Written task 1 — Collect every line in the rows below that contains the string "Getting".

Source document —

Founders new to coding write horrible code. And that is ok!

At the beginning the biggest risk is not writting terrible code you will regreat having written, let alone give maintance. The biggest risk is making something nobody wants.

From my experience, the biggest issue comes after you get enough traction/money/funding to hire a team. This is where things can get really bad, when the founder thinks he actually knows how to solve CS problems, and says things like: "This Machine Learning thing is not that hard: I wrote the landing page for the startup in 3 hours without any programming knowledge".

Hubris is one dangerous trait that will get anyone in trouble. Founders, due to their natural Reality Distortion Field[1], can be a victim of it[2].

Kent Beck, creator the agile methodology XP, discussed some of this in his The Flight of a Startup[3]

[1] http://www.startuplessonslearned.com/2010/09/visionarys-lame...

[2] http://blog.paulbiggar.com/archive/why-we-shut-newstilt-down...

[3] http://www.threeriversinstitute.org/blog/?p=251


As a Computer Science TA (and author of this post), I'm just not sure learning to code is a one-size-fits-all approach. Some of my favorite founders (Evan Reas at LAL, Joe Cohen at Coursekit) are not technical, and it's just not their thing. It remains to be seen whether things like Codecademy are going to open the possibility of coding for more people, but still - to each their own.


This is exactly right. People don't choose their passions; their passions choose them. Specialization is a Good Thing.


Fair enough, Steve Jobs serves as a prime example for this. Wozniak was a far better engineer than Jobs. I guess I should have elaborated, you don't need to be a coding ninja to run a startup but I do honestly feel that a solid understanding of coding and computer systems is essential for any tech entrepreneur.


Steve Jobs could code. He was a technical founder.

Written task 2 — Carry the discussion above about whether startup founders should learn to code forward from its last comment.

Records supplied —
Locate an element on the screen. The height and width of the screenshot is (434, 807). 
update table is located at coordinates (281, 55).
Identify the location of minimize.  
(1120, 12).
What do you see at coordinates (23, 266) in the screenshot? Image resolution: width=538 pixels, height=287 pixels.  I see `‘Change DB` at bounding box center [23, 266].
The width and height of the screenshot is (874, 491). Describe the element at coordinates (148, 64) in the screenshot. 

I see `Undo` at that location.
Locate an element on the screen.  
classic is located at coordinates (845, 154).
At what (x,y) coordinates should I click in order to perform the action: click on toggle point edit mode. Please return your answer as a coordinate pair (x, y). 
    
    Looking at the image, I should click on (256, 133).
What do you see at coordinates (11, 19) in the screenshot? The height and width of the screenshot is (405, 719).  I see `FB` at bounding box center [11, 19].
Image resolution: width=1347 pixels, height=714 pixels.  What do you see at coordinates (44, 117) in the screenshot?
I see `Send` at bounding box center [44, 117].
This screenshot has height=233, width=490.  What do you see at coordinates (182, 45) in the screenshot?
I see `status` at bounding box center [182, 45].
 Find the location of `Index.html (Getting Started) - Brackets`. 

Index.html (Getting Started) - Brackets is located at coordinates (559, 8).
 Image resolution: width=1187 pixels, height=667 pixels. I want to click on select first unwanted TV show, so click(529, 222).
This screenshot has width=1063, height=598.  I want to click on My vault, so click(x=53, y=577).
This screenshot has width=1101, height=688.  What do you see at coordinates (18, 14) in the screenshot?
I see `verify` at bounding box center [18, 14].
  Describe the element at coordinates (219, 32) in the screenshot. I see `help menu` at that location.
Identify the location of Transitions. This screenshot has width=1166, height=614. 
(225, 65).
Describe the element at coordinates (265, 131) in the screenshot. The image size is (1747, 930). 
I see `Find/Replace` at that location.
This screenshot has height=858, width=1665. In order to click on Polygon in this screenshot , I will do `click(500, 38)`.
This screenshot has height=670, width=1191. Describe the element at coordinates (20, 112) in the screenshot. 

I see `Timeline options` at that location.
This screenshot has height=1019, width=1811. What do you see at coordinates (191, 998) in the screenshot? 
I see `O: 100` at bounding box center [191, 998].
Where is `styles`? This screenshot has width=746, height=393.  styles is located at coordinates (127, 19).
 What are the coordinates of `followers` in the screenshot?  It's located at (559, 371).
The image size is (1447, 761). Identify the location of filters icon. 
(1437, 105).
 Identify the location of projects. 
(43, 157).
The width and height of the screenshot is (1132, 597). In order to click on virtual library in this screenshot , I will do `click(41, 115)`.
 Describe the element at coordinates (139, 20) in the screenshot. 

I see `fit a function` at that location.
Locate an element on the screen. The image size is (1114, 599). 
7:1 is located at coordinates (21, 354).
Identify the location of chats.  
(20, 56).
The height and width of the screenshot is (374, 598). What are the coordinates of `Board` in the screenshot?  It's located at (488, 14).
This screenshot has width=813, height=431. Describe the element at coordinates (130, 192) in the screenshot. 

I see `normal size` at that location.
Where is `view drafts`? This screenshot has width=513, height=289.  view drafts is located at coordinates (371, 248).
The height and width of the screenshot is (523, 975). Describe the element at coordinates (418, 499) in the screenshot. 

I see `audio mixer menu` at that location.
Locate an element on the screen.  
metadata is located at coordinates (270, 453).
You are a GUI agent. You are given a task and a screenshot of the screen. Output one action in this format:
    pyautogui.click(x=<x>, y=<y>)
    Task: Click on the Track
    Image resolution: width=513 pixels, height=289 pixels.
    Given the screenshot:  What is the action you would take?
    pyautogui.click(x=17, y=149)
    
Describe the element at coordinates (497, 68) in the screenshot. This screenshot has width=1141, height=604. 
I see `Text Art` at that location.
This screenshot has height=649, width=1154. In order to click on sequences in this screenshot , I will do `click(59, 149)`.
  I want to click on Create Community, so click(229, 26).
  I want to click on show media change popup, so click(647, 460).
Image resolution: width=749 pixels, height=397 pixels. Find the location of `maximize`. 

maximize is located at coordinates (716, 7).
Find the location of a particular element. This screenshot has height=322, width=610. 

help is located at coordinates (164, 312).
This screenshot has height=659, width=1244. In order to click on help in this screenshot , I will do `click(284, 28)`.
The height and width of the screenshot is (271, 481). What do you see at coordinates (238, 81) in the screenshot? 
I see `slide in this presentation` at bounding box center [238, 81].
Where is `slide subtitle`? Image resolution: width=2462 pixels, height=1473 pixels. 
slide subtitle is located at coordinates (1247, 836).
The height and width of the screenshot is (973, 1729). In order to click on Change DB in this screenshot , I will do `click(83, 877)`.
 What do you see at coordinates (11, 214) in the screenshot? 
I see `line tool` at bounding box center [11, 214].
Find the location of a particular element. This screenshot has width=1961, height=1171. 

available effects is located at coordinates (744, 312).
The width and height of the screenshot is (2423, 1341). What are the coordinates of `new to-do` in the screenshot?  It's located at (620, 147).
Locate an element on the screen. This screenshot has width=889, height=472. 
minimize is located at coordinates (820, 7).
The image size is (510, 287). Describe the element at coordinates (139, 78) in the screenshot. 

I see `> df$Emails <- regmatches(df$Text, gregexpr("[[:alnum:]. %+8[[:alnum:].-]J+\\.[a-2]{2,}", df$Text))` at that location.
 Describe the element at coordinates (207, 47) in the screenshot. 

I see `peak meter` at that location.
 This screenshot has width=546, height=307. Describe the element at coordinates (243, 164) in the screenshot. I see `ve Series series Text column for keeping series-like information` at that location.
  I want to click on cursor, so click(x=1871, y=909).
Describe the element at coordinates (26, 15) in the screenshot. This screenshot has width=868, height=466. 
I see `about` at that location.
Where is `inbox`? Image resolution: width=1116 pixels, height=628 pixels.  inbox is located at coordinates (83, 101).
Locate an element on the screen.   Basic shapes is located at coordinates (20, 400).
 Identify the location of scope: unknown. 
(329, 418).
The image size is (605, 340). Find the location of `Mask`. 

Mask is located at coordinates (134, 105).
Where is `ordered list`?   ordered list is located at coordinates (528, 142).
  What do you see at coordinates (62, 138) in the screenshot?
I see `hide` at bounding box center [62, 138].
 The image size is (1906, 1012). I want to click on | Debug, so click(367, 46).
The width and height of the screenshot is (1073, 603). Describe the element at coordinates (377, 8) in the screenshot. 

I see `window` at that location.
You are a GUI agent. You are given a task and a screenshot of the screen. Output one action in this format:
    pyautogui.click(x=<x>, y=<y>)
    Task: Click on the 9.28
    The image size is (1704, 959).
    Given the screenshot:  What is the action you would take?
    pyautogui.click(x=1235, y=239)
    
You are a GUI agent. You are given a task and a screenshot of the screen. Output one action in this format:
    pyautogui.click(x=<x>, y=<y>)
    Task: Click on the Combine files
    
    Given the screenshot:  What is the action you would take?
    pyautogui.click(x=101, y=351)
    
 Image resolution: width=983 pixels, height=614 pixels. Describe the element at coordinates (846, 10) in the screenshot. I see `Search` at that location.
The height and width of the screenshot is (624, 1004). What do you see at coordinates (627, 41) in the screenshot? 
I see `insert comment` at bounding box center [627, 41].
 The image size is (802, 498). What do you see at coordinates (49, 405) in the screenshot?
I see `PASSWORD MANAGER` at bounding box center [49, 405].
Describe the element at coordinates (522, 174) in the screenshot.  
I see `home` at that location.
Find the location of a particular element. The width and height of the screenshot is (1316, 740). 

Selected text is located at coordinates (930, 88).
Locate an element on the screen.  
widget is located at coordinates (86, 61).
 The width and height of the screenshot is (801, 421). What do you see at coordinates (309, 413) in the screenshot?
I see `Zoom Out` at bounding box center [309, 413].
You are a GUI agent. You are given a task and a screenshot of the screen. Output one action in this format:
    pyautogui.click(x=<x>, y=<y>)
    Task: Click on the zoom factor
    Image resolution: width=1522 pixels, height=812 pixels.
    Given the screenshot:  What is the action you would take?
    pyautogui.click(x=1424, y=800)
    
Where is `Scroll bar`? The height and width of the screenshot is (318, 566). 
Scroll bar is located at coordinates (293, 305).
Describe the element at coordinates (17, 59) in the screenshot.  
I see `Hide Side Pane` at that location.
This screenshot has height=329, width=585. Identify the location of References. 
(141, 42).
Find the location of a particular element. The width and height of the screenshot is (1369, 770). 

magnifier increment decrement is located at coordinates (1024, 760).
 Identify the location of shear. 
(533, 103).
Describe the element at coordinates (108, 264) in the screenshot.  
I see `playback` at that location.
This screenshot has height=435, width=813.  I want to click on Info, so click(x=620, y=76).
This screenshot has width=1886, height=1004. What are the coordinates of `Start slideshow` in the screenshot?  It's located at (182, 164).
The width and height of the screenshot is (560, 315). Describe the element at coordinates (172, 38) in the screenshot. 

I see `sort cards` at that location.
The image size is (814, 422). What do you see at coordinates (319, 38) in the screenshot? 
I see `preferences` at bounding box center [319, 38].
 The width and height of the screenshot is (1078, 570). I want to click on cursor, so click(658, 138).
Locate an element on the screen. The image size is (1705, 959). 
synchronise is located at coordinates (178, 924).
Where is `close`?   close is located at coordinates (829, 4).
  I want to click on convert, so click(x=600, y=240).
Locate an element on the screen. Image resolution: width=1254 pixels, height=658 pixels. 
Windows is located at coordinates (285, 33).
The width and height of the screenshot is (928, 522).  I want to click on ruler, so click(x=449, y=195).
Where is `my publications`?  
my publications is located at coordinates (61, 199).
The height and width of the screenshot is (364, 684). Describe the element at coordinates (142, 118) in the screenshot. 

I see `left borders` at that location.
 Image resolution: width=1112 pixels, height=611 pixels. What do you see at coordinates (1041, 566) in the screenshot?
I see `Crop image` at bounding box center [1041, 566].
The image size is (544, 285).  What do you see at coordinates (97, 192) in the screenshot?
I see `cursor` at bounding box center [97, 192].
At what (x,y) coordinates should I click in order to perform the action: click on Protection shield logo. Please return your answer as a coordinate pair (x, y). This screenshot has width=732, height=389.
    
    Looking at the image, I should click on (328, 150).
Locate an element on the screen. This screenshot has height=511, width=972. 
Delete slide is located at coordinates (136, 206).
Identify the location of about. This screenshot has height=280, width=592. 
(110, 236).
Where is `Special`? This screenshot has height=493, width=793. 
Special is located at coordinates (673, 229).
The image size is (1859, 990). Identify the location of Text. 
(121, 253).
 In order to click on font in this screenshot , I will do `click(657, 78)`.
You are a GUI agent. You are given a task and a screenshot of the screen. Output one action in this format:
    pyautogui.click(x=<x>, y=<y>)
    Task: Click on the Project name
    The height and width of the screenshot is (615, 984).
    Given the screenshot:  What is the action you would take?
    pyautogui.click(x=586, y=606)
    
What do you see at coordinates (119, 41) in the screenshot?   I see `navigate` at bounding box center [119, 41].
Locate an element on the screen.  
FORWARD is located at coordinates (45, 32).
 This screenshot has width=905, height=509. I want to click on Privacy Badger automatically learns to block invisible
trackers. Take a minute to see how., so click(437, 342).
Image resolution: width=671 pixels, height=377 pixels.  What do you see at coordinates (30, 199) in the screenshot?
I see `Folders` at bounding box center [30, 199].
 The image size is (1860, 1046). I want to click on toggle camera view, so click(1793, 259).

Exercise output 1 —
 Find the location of `Index.html (Getting Started) - Brackets`. 
Index.html (Getting Started) - Brackets is located at coordinates (559, 8).

Exercise output 2 —
Can you show me where that's written somewhere? I never heard Steve Jobs coded and his Wikipedia page doesn't seem to mention it.


Jobs had a hand in making event loops standard programming fare, and was there when Apple and NeXT pushed languages such as Objective-C and Dylan and various software frameworks, and decided to cease supporting others. - http://lambda-the-ultimate.org/node/4372

I can't find the link but I also read about Jobs going on a tirade to his employees about some aspect of Objective-C while at Apple.

Another case supporting him as a technical cofounder(although not a programmer) is when he worked at Atari on 'Breakout'. From wikipedia: "The same year, Alcorn assigned Steve Jobs to design a prototype. Jobs was offered US$750, with an extra $100 each time a chip was eliminated from the prospected design. Jobs promised to complete a prototype within four days. Jobs noticed his friend Steve Wozniak—employee of Hewlett-Packard—was capable of producing designs with a small number of chips, and invited him to work on the hardware."

Jobs may not have done the job himself but he was clearly working in a technical position at the time.


Woz's book describes a fairly technically involved young Steve Jobs back in the day. I can't recall if it was code exactly, but deep into technology. Not your stereotypical "sales and marketing" guy.